Questa mattina è mancata Licia Pinelli, cioè Licia Rognini, moglie di Giuseppe ‘Pino’ Pinelli. Novantasei anni di cui cinquantacinque vissuti con la bomba.
Vorrei ricordarla con una cosa breve che scrissi quindici anni fa mentre pensavo a lei, dopo aver letto le sue parole nel racconto di Piero Scaramucci. Si intitolava: “12 dicembre 1969: gli sconfitti e i sommersi”.
Quando qualcuno mette una bomba un venerdì pomeriggio in una banca, non restano soltanto morti e macerie. Restano gli sconfitti e i sommersi, vivi e morti che non hanno avuto la possibilità di salvarsi. Chi di noi ha una coscienza è uno sconfitto e come tale è giusto che si senta. Coloro, invece, che la bomba l’hanno sentita direttamente sono i sommersi, coloro cui non è stata data la possibilità di salvarsi; anche se alcuni di loro sono sopravvissuti, con grande forza e dignità, sono stati sommersi.
Il 12 dicembre 1969, anche se lei ancora non lo sapeva, Licia Pinelli era già stata sommersa. L’avrebbe scoperto dopo.

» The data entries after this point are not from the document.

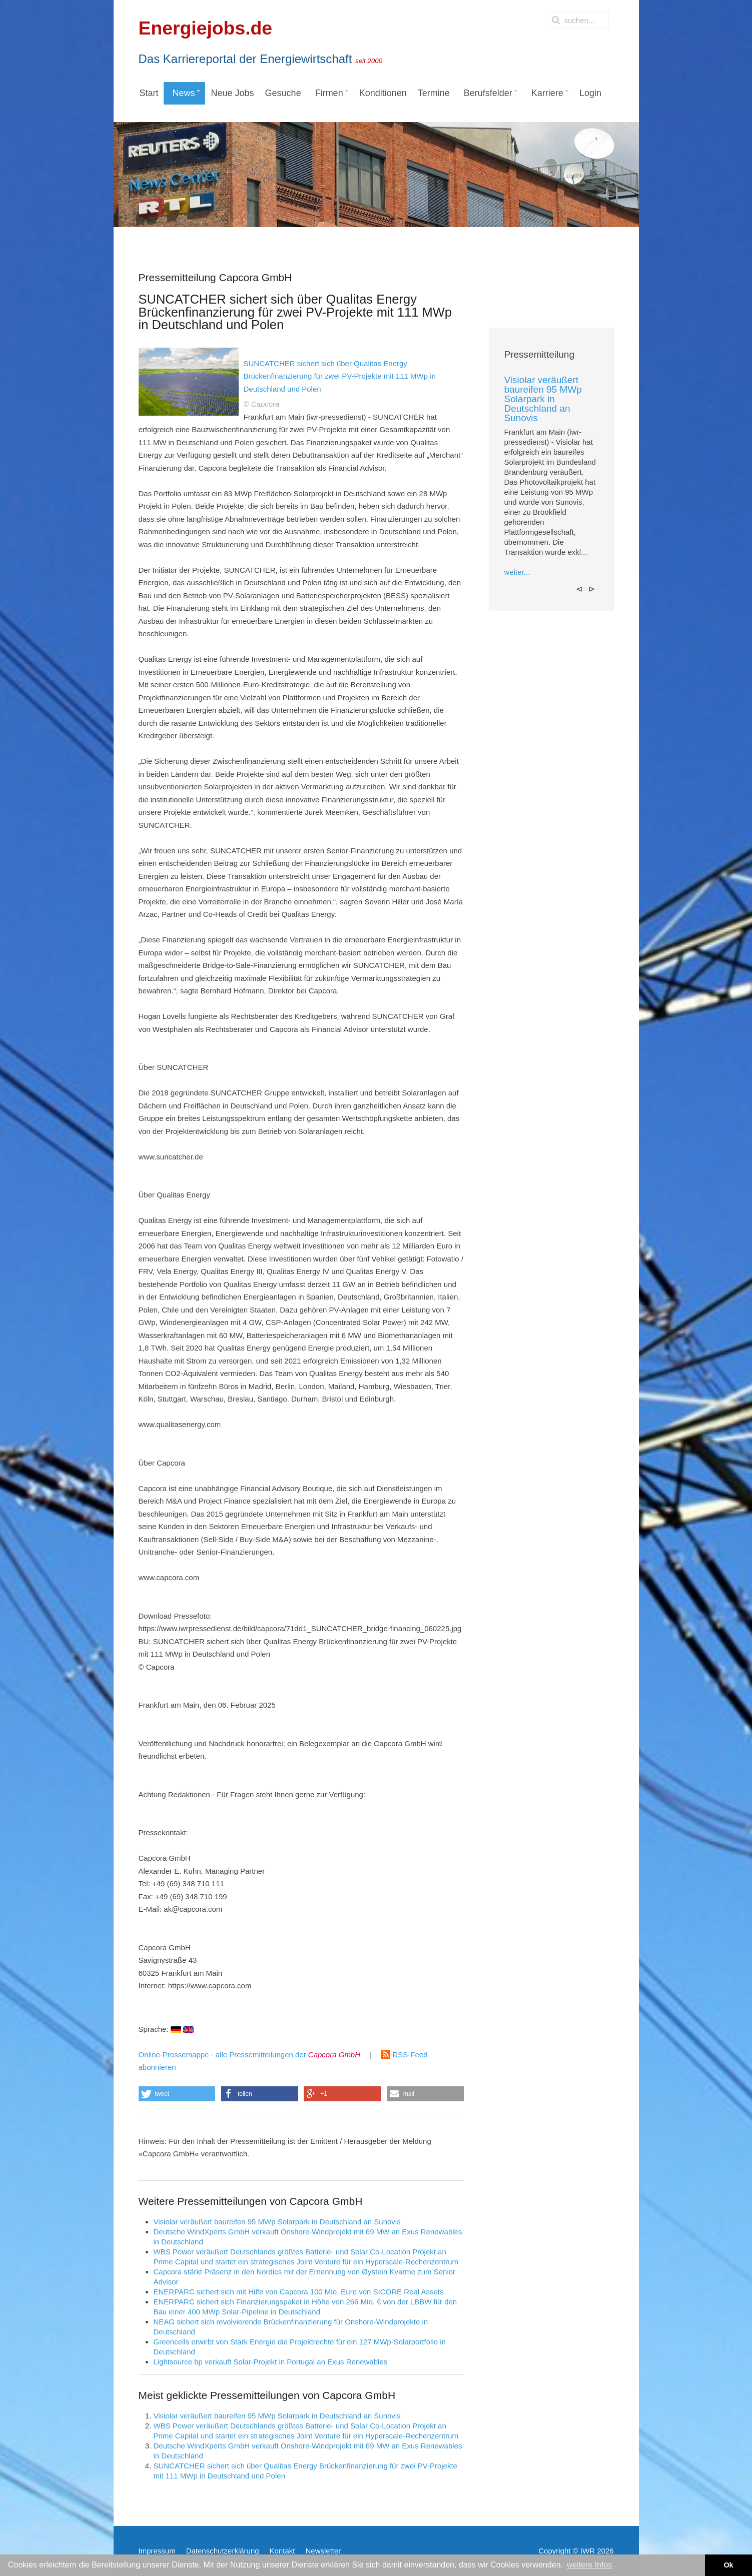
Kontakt (282, 2550)
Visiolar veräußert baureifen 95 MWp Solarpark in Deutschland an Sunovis (277, 2221)
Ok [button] (728, 2565)
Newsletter (323, 2550)
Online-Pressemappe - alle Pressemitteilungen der (250, 2054)
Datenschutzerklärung (222, 2550)
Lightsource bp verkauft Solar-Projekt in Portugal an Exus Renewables (271, 2361)
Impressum (157, 2550)
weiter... (517, 572)
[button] (177, 2093)
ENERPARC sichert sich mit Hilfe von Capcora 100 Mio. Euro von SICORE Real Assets (299, 2291)
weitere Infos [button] (589, 2564)
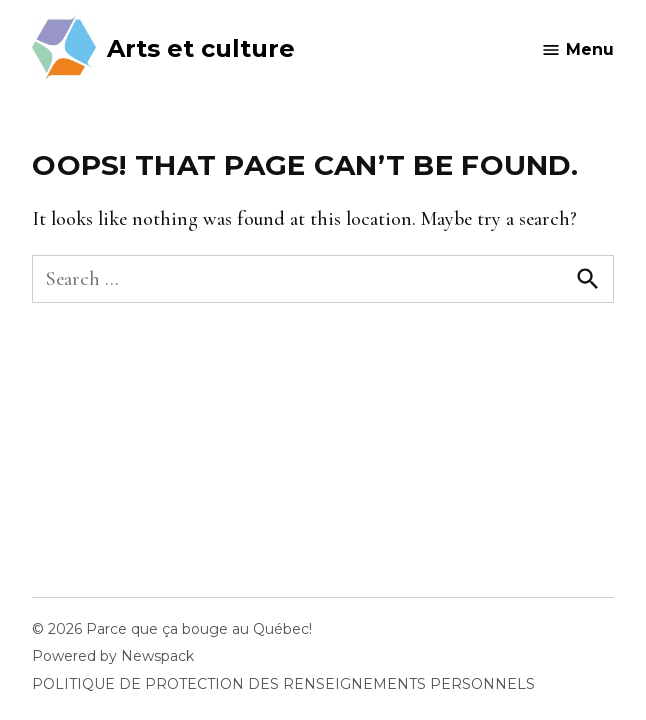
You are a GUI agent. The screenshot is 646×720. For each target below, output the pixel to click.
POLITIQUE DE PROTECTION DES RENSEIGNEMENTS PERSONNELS (283, 684)
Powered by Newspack (113, 656)
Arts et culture (201, 48)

Feltrinelli ha di recente ristampato una lunga intervista di Piero Scaramucci a Licia Pinelli che vale senz’altro la pena di leggere. E si badi al titolo: “Una storia quasi soltanto mia”. Sua perché di Pino si parla, suo marito, sua perché rimase sola come succede quando ti scoppia una bomba in casa e tuo marito vola da una finestra senza ragione, sua perché – e il titolo lo afferma chiaramente – c’è una bella differenza tra essere sconfitti, noi, io, voi, ed essere sommersi, lei e Pino tra i tanti.
Pochi si salvarono, non sappiamo nemmeno i loro nomi, perché nessun processo, mai, riuscì a dirli. Ed erano quelli con i candelotti nella borsa.